■ **WHAT NEEDS TO BE DONE**: Report how many lines of the data below contain "Close". Give nothing besides the number.

■ **PROVIDED RECORDS**:
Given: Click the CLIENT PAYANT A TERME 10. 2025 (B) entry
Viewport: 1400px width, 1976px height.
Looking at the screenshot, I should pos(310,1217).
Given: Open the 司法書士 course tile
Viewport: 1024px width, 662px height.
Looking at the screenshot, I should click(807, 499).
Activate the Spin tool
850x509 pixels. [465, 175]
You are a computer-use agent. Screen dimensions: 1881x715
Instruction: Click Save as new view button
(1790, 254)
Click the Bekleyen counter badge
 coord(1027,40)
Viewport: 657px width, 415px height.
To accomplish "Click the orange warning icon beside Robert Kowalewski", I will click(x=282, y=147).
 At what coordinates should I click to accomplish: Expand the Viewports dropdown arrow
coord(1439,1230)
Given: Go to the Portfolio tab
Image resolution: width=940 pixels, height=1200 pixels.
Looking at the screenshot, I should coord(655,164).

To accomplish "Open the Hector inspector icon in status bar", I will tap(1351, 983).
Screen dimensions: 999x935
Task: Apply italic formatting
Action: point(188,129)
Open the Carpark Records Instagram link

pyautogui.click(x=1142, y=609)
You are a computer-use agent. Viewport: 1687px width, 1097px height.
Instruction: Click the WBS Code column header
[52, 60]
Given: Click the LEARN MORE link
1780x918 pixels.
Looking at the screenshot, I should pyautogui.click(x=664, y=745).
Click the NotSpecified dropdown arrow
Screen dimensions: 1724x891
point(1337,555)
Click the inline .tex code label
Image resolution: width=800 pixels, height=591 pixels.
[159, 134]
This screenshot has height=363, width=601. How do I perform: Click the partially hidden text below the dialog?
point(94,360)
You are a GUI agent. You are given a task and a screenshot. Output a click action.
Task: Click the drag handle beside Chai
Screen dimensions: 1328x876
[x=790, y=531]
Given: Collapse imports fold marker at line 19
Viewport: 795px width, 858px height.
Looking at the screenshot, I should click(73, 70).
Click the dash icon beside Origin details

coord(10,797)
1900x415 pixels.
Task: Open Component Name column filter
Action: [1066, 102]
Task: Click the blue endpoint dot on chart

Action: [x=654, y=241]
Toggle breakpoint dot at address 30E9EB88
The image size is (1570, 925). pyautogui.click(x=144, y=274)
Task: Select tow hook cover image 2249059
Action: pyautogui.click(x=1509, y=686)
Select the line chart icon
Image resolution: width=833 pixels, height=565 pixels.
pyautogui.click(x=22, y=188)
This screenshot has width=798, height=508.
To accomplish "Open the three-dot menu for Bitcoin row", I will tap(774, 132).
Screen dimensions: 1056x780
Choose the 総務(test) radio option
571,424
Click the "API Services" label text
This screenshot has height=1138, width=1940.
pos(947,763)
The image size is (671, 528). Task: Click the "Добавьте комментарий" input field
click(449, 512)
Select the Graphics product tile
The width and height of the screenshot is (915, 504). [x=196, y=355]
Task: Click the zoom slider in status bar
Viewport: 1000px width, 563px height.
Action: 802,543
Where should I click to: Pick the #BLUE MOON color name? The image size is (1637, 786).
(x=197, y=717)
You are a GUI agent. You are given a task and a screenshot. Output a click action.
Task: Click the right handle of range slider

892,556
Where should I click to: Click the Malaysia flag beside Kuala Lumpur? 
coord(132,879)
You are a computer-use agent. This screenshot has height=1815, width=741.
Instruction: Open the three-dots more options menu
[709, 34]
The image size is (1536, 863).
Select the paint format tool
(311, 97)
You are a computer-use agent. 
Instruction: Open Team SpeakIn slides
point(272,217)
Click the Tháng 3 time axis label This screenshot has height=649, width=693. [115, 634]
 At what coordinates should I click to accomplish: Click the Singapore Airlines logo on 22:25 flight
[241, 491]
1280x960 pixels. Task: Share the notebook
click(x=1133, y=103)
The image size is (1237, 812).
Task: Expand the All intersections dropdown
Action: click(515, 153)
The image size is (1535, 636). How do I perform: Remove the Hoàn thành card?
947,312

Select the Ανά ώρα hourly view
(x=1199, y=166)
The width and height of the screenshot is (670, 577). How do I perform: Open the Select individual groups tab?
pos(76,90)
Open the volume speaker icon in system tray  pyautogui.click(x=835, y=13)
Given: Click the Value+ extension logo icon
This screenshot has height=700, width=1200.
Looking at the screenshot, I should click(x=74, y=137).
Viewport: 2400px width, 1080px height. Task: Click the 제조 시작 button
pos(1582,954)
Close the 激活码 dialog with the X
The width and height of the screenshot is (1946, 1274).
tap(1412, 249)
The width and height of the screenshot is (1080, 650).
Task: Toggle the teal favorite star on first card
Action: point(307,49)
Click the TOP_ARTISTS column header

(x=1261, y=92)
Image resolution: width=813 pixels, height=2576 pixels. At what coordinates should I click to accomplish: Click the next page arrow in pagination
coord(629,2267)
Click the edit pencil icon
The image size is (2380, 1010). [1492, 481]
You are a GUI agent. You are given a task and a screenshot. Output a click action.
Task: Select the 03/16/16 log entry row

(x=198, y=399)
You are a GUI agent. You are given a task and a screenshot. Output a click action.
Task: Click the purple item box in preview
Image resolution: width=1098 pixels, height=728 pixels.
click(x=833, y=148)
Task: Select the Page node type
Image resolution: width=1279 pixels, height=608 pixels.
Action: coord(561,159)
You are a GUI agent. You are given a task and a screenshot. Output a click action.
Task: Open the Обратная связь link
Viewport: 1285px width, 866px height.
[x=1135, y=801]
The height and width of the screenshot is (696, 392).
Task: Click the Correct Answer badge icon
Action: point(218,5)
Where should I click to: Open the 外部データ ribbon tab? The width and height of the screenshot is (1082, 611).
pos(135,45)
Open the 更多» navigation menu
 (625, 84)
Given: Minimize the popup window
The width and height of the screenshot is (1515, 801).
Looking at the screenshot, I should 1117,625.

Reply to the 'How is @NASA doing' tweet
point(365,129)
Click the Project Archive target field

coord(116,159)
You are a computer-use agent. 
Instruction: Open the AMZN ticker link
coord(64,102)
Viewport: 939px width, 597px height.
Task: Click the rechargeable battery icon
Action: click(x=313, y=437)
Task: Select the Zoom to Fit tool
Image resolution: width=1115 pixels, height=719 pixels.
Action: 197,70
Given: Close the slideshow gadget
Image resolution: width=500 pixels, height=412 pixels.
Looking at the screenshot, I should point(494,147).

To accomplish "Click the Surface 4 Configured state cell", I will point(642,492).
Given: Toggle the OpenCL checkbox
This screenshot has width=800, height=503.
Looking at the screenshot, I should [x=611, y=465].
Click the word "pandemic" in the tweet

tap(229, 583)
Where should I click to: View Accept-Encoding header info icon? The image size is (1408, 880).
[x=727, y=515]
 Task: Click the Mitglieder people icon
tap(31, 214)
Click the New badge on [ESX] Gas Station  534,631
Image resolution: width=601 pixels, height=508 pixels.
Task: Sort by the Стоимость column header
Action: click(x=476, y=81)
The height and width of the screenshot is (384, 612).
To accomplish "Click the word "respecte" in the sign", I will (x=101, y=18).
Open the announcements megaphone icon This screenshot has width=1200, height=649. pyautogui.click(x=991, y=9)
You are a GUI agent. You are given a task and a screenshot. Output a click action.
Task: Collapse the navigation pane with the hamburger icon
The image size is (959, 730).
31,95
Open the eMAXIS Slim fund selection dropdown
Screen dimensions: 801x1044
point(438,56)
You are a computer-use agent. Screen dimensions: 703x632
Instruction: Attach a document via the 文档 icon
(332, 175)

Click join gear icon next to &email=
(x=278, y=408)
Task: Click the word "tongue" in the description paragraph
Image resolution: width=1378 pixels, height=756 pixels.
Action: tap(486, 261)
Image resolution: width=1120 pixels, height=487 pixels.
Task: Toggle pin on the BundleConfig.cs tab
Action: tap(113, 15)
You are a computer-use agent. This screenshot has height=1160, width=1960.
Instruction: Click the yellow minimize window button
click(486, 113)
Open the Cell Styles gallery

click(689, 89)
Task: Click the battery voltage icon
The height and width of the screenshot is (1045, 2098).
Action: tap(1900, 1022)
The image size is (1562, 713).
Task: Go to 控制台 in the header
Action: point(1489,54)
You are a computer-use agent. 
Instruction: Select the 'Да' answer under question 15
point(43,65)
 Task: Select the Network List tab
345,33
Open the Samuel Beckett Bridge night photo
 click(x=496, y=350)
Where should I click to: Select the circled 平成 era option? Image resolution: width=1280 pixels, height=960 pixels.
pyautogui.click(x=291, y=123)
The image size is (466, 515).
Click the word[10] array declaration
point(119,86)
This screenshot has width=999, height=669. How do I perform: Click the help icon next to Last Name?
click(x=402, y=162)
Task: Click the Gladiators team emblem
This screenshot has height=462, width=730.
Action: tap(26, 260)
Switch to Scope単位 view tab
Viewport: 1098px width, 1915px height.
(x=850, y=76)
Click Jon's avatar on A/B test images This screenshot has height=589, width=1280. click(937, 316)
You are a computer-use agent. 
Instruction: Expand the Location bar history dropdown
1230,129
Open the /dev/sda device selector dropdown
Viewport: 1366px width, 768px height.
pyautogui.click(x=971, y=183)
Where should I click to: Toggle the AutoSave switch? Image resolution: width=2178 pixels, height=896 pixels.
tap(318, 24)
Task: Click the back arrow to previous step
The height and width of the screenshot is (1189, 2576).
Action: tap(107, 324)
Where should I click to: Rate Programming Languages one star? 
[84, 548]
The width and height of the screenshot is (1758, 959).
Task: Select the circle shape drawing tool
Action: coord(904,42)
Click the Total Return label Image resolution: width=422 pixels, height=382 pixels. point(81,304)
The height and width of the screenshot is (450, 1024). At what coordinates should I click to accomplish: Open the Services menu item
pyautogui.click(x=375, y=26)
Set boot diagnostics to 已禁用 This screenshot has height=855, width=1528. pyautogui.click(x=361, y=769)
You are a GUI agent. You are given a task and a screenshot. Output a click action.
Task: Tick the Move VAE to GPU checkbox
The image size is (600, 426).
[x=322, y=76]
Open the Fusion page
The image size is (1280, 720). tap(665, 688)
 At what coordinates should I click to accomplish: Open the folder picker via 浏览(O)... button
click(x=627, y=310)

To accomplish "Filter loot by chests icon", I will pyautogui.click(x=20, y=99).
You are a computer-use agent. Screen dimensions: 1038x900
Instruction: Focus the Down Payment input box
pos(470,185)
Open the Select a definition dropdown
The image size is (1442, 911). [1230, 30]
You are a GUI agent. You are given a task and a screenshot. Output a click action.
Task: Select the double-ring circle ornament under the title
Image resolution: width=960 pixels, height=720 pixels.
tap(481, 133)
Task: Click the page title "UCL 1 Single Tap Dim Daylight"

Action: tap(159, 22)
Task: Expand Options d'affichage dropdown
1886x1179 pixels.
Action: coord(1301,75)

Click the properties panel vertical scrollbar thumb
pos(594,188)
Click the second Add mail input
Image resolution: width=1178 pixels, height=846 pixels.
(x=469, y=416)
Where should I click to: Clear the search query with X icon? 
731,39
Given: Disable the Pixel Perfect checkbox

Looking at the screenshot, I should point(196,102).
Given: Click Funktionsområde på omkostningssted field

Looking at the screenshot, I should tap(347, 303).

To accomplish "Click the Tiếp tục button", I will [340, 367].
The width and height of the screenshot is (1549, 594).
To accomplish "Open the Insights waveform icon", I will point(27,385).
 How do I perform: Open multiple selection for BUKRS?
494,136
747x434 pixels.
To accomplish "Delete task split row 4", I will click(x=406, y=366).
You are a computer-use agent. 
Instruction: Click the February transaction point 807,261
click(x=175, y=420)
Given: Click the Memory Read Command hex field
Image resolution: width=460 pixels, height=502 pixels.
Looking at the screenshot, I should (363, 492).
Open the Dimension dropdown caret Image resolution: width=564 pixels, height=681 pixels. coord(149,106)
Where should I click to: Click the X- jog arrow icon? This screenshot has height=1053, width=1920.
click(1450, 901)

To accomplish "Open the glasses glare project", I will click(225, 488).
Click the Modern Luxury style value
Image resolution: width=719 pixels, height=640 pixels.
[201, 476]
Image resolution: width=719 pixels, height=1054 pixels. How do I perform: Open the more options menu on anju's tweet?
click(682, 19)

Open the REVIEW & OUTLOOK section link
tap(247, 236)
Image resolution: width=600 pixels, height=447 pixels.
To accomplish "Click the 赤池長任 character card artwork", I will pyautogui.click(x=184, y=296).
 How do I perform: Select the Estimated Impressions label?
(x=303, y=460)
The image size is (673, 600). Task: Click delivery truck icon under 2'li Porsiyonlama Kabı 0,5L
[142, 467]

■ **RESULT**: 2